Kate and I went to the emergency room, her third trip this year.
"Well to begin with, my sister is just not very careful. We are not supposed to slam doors, ever, but she did and it landed right on my finger. And I screamed, and then Mom screamed, and then she called Dad. Mom and I dropped Mary off at our friend's house and then we met Dad here. This is my third time here you know, I was here twice when I fell, well I was playing with the dog, and I fell and hit my head. And that time, I got TWO Popsicles!", said Kate, when asked by the triage nurse what happened to her finger.
She repeated the same story, in greater detail, to the nurse who checked us in. When the doctor asked "can you tell me what happened?", Kate explained that she had already told the long story twice and hoped that he would be fine with the short version. He was.
"Well of course I was lucky that this happened to my left hand!"

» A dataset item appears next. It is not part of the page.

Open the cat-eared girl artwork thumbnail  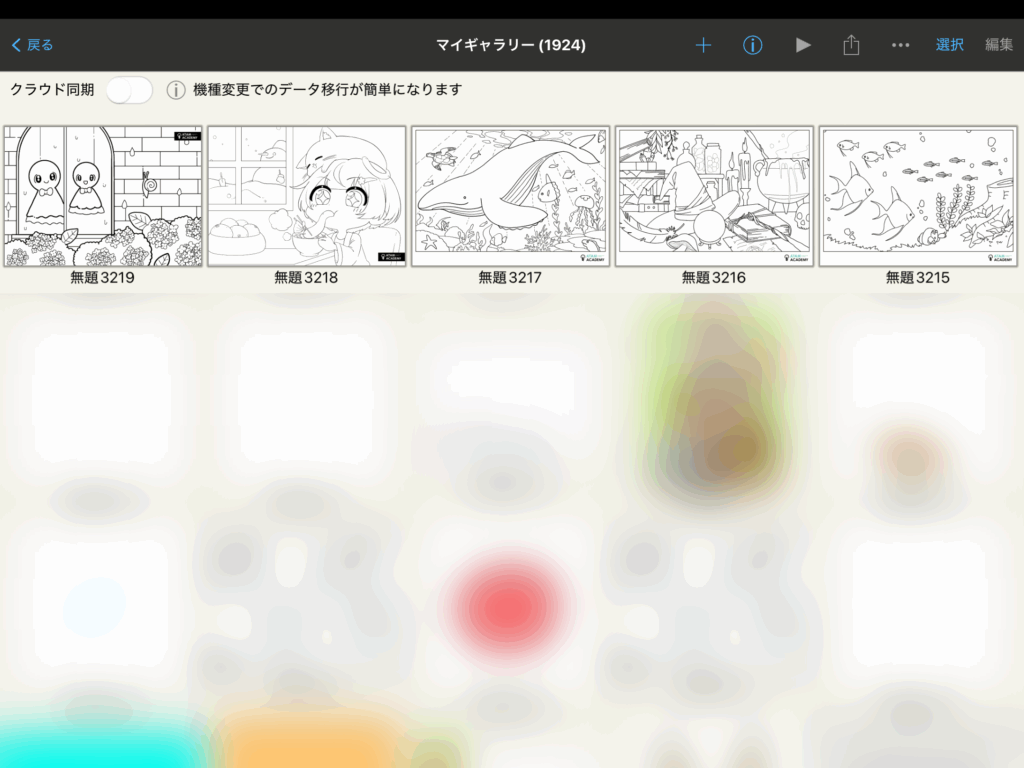pos(307,196)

The nail needed to be reinserted into the nail bed. Jack suggested I step out, I did not. The nurse assured me that I would not be the first mother to need to leave the room. Kate, who had been quite composed, began screaming, "Mommy, MOMMY, don't leave".
There were x-rays, then five shots in her hand, none of which was able to stop the pain. She screamed, I cried, Jack remained calm, and the doctor tried and tried again to repair the damage. After two hours they determined that this approach was not working and decided to knock her out, but not enough to actually make her sleep. Two more shots, her blue eyes started to bounce around in her head and she was out, just loopy enough to not know that someone was sewing her nail to her skin. Perhaps more horrid than looking at the finger, watching your incredible child become semi conscious, knowing that while she is looking at you, she can't really see you at all.
She woke up, she threw up, she fell asleep and finally, six hours and one Popsicle later, we went home.
It could have been worse, it might be worse someday, but this was just horrible enough. Motherhood has made me more patient, more empathetic, perhaps actually less tolerant of blood and gore but much better equipped to control my vertical stature. That there is an amazingly brave person counting on me helps, one who needs to learn that Popsicles can be found in places far less exciting than the emergency room.